── Supplied information ──
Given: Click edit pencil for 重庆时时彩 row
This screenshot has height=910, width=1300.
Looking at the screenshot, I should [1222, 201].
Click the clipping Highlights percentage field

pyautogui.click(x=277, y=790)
───
■ **Goal of the exercise**: Rewrite the records above as a numbered list with one line per item, and leave out the blank lines.

■ **Response below**:
1. Given: Click edit pencil for 重庆时时彩 row
2. This screenshot has height=910, width=1300.
3. Looking at the screenshot, I should [1222, 201].
4. Click the clipping Highlights percentage field
5. pyautogui.click(x=277, y=790)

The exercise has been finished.